Wool carder bees in the genus Anthidium are a beneficial pollinator that may be less familiar to pollinator-promoters than honeybees or bumblebees, but they are well-worth knowing!
This little bee is full of determination. Female wool carder bees collect wooly material to line their nests. To do this, she uses her mandibles to scrape fuzzy trichomes from pubescent leaves, especially lambs ear. This scraping motion is reminiscent of a time when wool would be combed or "carded" to straighten the fibers. While she toils away collecting soft, fuzzy things for her baby bees (adorable? I think so), the male wool carder is aggressively defending his food resources and mating territory (usually hovering over a patch of lambs ear). Male Anthidium bees are larger than females and he uses this heft to bump and body slam other insects that get too close to his territory, but remember- male bees can't sting. This behavior has made wool carder bees somewhat notorious, but they are just pollinators doing what pollinators do.

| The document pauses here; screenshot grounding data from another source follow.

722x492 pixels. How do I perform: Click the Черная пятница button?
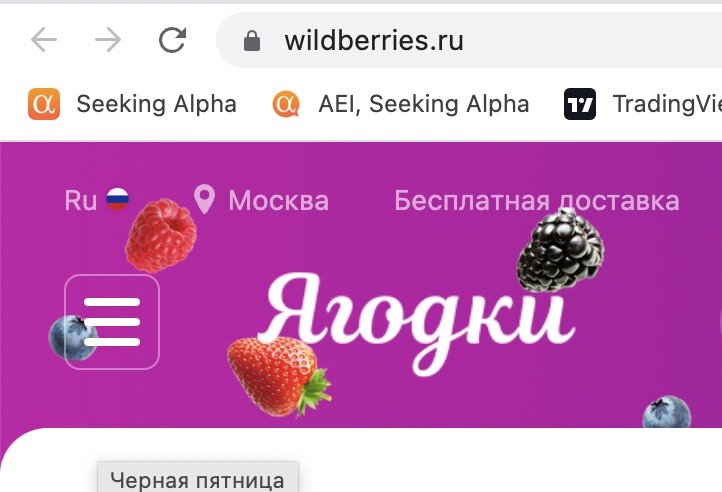coord(198,477)
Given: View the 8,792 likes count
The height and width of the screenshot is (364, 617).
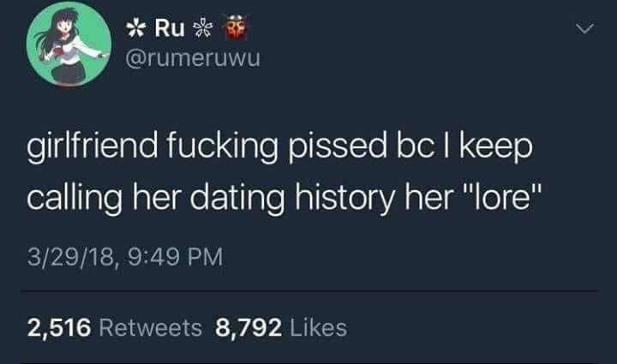Looking at the screenshot, I should [249, 328].
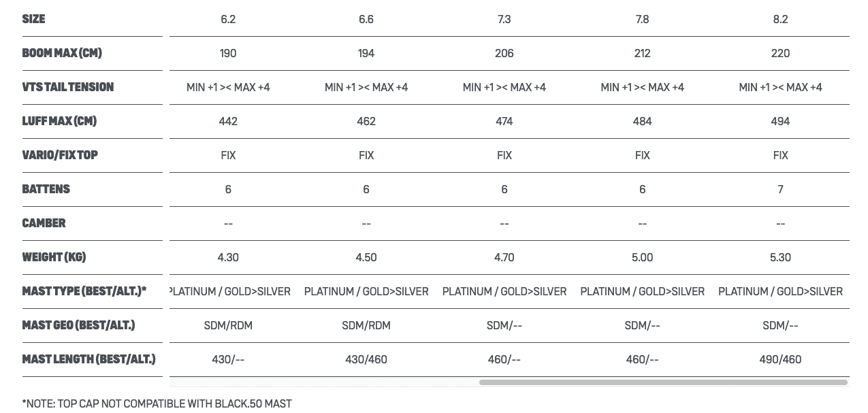Click VTS TAIL TENSION row label
868x413 pixels.
click(x=67, y=87)
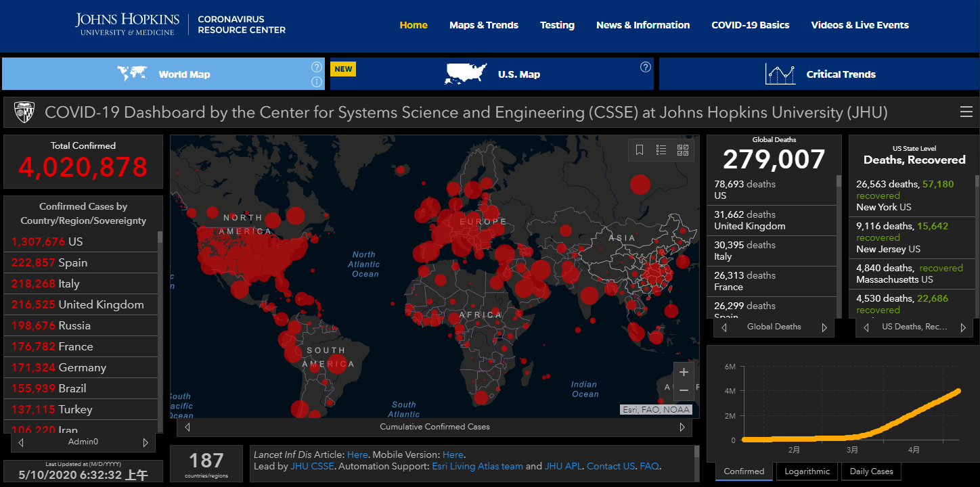Show the map legend list icon

(661, 150)
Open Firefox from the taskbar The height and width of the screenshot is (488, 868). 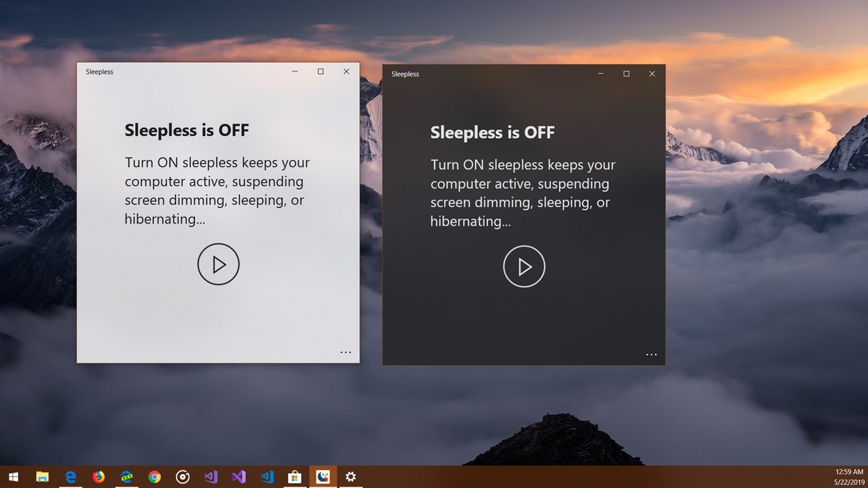tap(98, 476)
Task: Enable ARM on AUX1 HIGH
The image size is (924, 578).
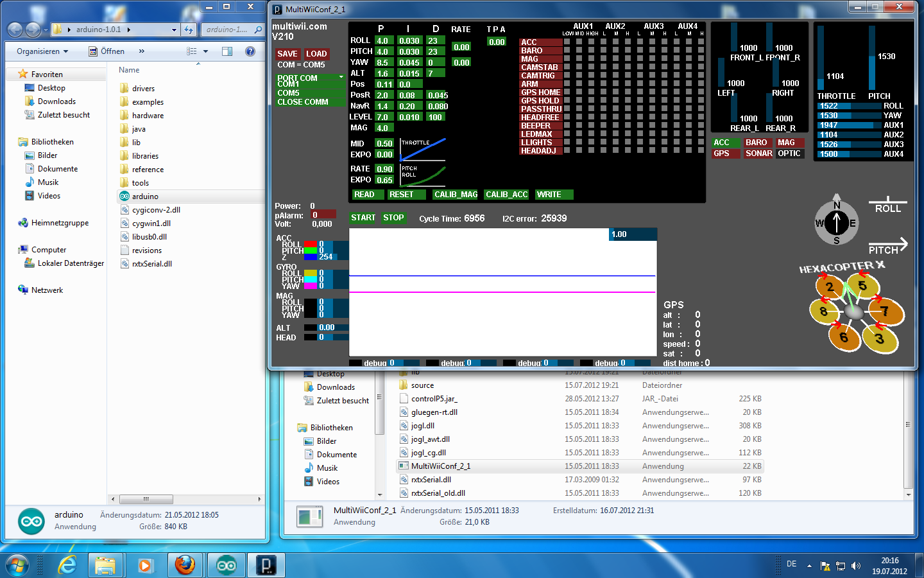Action: tap(591, 83)
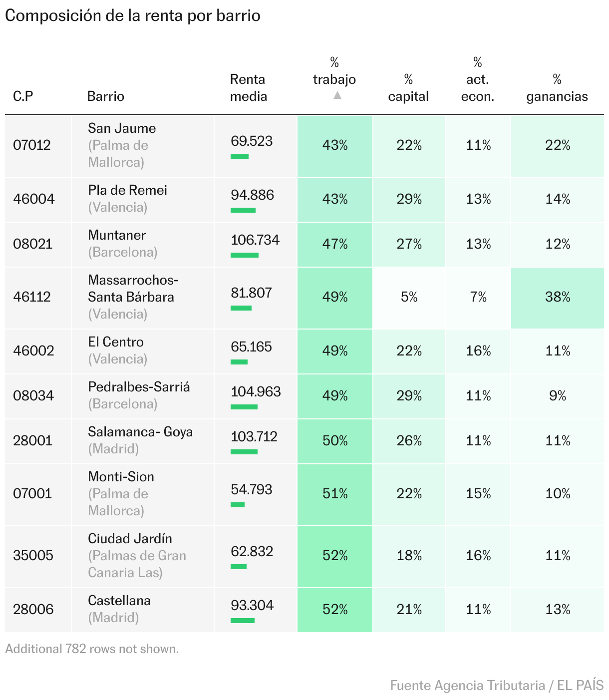609x700 pixels.
Task: Sort by % ganancias column header
Action: click(x=557, y=88)
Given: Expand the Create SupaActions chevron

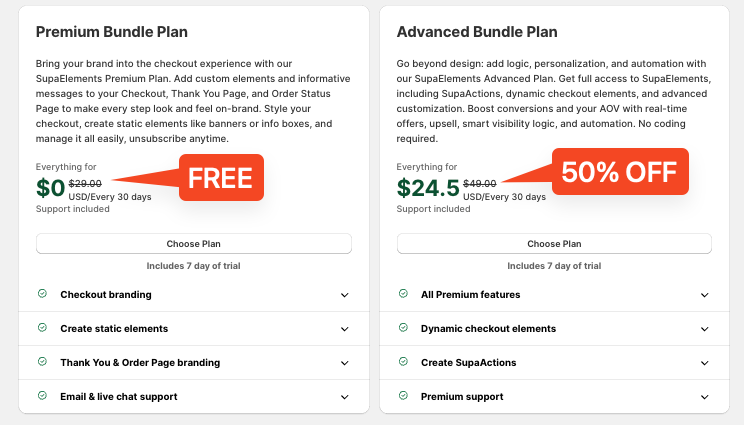Looking at the screenshot, I should 705,363.
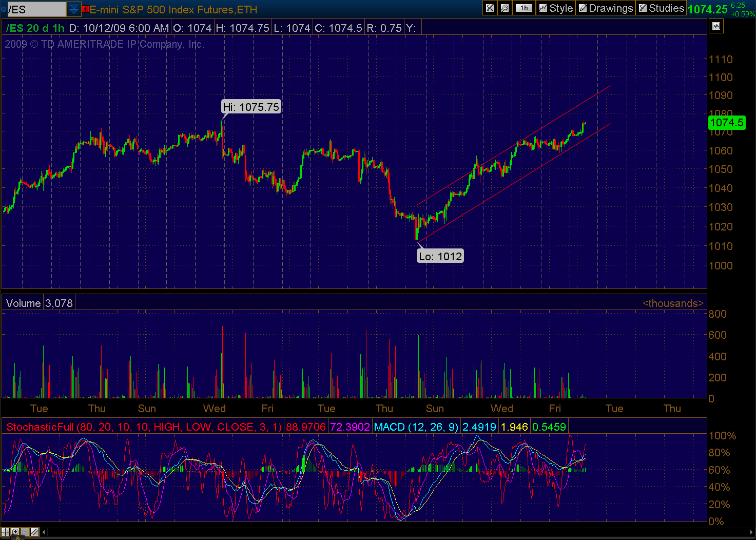Screen dimensions: 756x540
Task: Click the Hi: 1075.75 price label
Action: (x=251, y=106)
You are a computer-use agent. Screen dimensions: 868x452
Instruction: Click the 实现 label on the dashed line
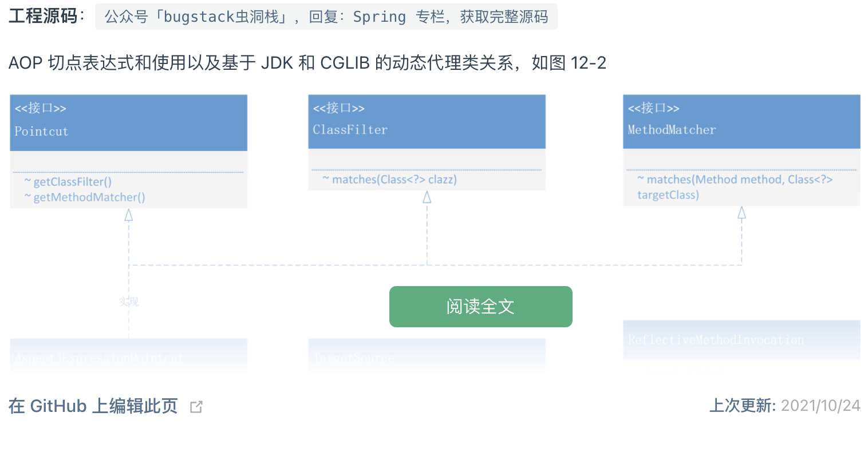pos(129,302)
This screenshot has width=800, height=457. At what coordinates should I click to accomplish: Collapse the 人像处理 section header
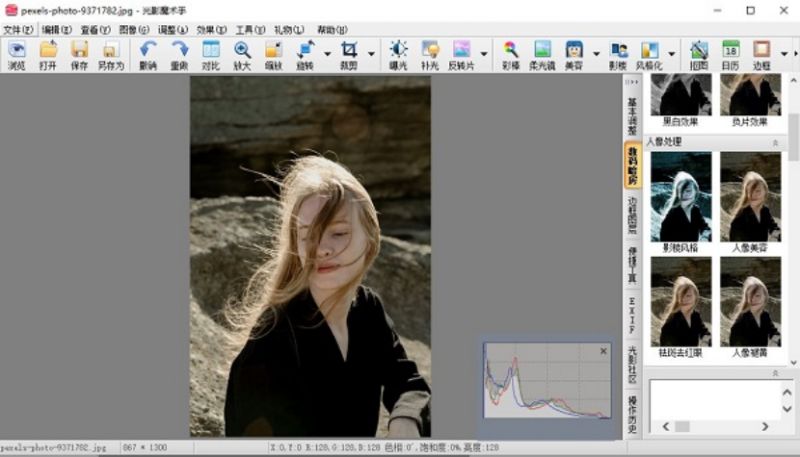(x=775, y=143)
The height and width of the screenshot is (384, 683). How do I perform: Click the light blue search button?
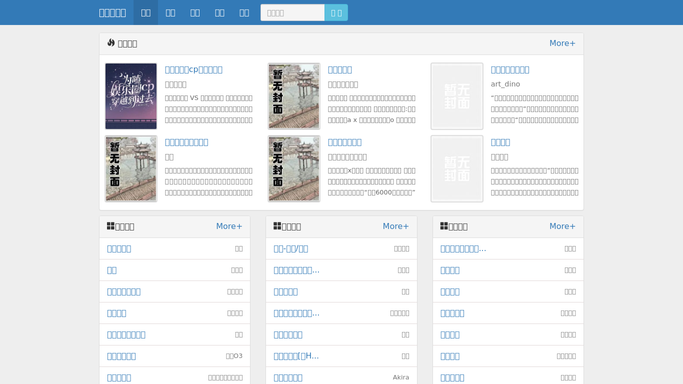coord(336,13)
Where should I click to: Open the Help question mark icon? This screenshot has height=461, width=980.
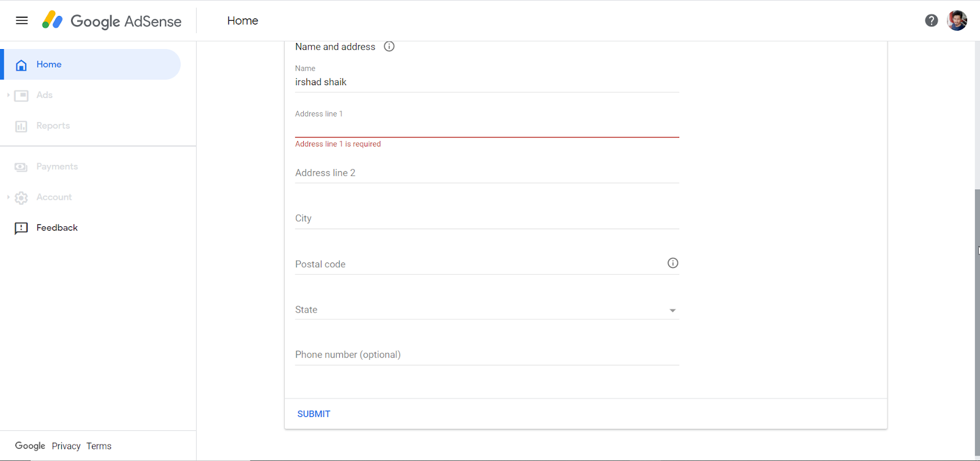[x=931, y=20]
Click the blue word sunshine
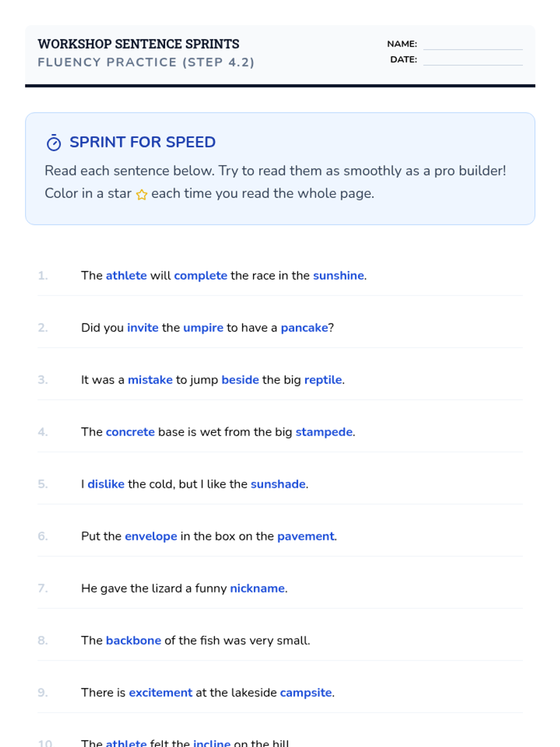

They are strikingly colored with stripes of black and yellow on their abdomen, and could be confused for yellow-jackets on a cursory glance. They are solitary tunnel nesters setting up house in pre-existing beetle tunnels or pithy stems. They use the fuzzy trichomes to line their nests and build dividing walls between one provisioned egg cell and the next. Unlike other tunnel nesters in the Megachiidae family, the male bees are laid in the inner-most cells of these tunnels because they are larger and require more time to develop than the female bees.
According to Wilson & Carril's The Bees in Your Backyard, there are only 4 species of Anthidium wool carder bees east of the Mississippi River.
Sources:
Wilson, JS. and Carril OM. (2016). The Bees in Your Backyard. Princeton, NJ: Princeton University Press.